Verizon Business Releases Findings from 18th Data Breach Investigations Report
Data Breach, Ransomware Both on the Rise as Security Landscape Sees More Threats

Verizon Business has released the results of its annual Data Breach Investigations Report, which is now on its 18th year. It is one of the world’s leading cybersecurity reports as it is grounded in real-world data. This year’s edition analyses 20,000 security incidents and 12,000 confirmed breaches, with contributions from over 100 global partners—including forensic experts, law enforcement agencies, cyber insurers, and security vendors.
Here are some of the notable findings of Verizon Business’s Data Breach Investigations Report:
Data breaches surged by 20%—hitting a record high.
According to Verizon’s Data Breach Investigations Report, the number of confirmed breaches rose by a fifth in the year to October 2024—the highest volume since the report began in 2008—as organisations struggled to contain attacks across an expanding digital estate. In the Asia Pacific (APAC) region, there were 2,687 out of the 12,000 confirmed breaches. Of these, 1,374 incidents involved confirmed data disclosure, highlighting a significant impact on data security within the region.
Overall, the report analysed more than 12,000 confirmed breaches across 139 countries, with third-party service providers, edge devices, and stolen credentials among the most common access points. The growth reflects a mix of rising attack complexity and improved incident detection and reporting.
Human error accounts for 60% of all breaches Human error remains one of the most persistent causes of data breaches.
According to Verizon’s latest Data Breach Investigations Report, 60 per cent of breaches involved a human element—including phishing, stolen credentials, and routine mistakes. Stolen passwords were used in 22 per cent of cases, while phishing accounted for 15 per cent. Simple errors, such as sending information to the wrong person or incorrectly setting access permissions, were roughly twice as common as deliberate or nefarious misuse of access by insiders.
The report also noted a shift in social engineering tactics, with attackers increasingly using “prompt bombing”—flooding users with login approval requests in the hope they click through—to get around multi-factor authentication.
Ransomware featured in 44% of enterprise breaches.
Ransomware attacks are increasingly aimed at paralysing operations rather than stealing data, a shift that has made downtime more costly than the ransom itself in many cases. The trend was reflected in Verizon’s latest Data Breach Investigations Report, which found ransomware involved in 44 percent of breaches last year—the most common attack type. Ransomware accounts for 51% of the total breaches in APAC and remains highly visible as threat actors often publicize breaches.
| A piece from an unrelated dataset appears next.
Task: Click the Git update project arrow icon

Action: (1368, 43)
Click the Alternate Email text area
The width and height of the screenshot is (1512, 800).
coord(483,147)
While the scale of attacks has grown, the proportion of victims paying ransoms has fallen. Verizon stated that 64 per cent of organisations refused to pay, up from 50 per cent two years ago, while median payments dropped to USD $115,000 from USD $150,000. Attackers have adapted by scaling their operations—automating attacks, exploiting edge infrastructure, and targeting suppliers—to compensate for lower returns per victim. Small and medium-sized businesses were bearing the brunt of attacks, with ransomware linked to 88 percent of breaches in that group.
State-backed attacks nearly tripled—espionage up 163%.
State-backed cyberattacks have nearly tripled in the last year, with espionage-motivated breaches rising 163 per cent in a year, according to Verizon’s Data Breach Investigations Report. Within the APAC region, these espionage-motivated breaches represent 34 per cent of all analysed breaches, a higher proportion compared to other regions like EMEA (18 per cent) and North America (9 per cent).
According to the Data Breach Investigations Report, 70 per cent of espionage-related breaches used vulnerability exploitation as the initial access point—often targeting unpatched VPNs, firewalls, and zero-day flaws. The report also noted that nearly a third of state-linked incidents had a financial component, suggesting some actors are blending espionage with profit-seeking activity.
AI-written scam emails have doubled in two years.
Criminal groups are increasingly deploying generative AI to craft more convincing phishing emails, experimenting with large language models to improve grammar, tone and localisation. According to Verizon’s latest Data Breach Investigations Report, the share of phishing messages containing AI-generated text has doubled over the past two years from a low base of around 5 to 10 per cent.
A separate concern is the risk of corporate data exposure through employee use of public AI platforms. According to Verizon, 15 per cent of employees accessed generative AI tools on corporate devices at least every two weeks, with many doing so via unsanctioned personal accounts
One in three breaches start with a third-party.
Nearly a third of cyber breaches now involve a third-party vendor or platform, according to Verizon’s Data Breach Investigations Report—double the share seen the previous year. The findings highlight the growing exposure businesses face through suppliers, SaaS platforms and service providers operating outside their direct control.
Verizon attributes the rise to weak access controls, poor visibility and growing reliance on internet-facing infrastructure. Attacks targeting VPNs and edge devices jumped nearly eightfold from 3 to 22 per cent of cases, while leaked credentials remained active for an average of 94 days—giving attackers a long window to gain access through partners rather than direct attacks.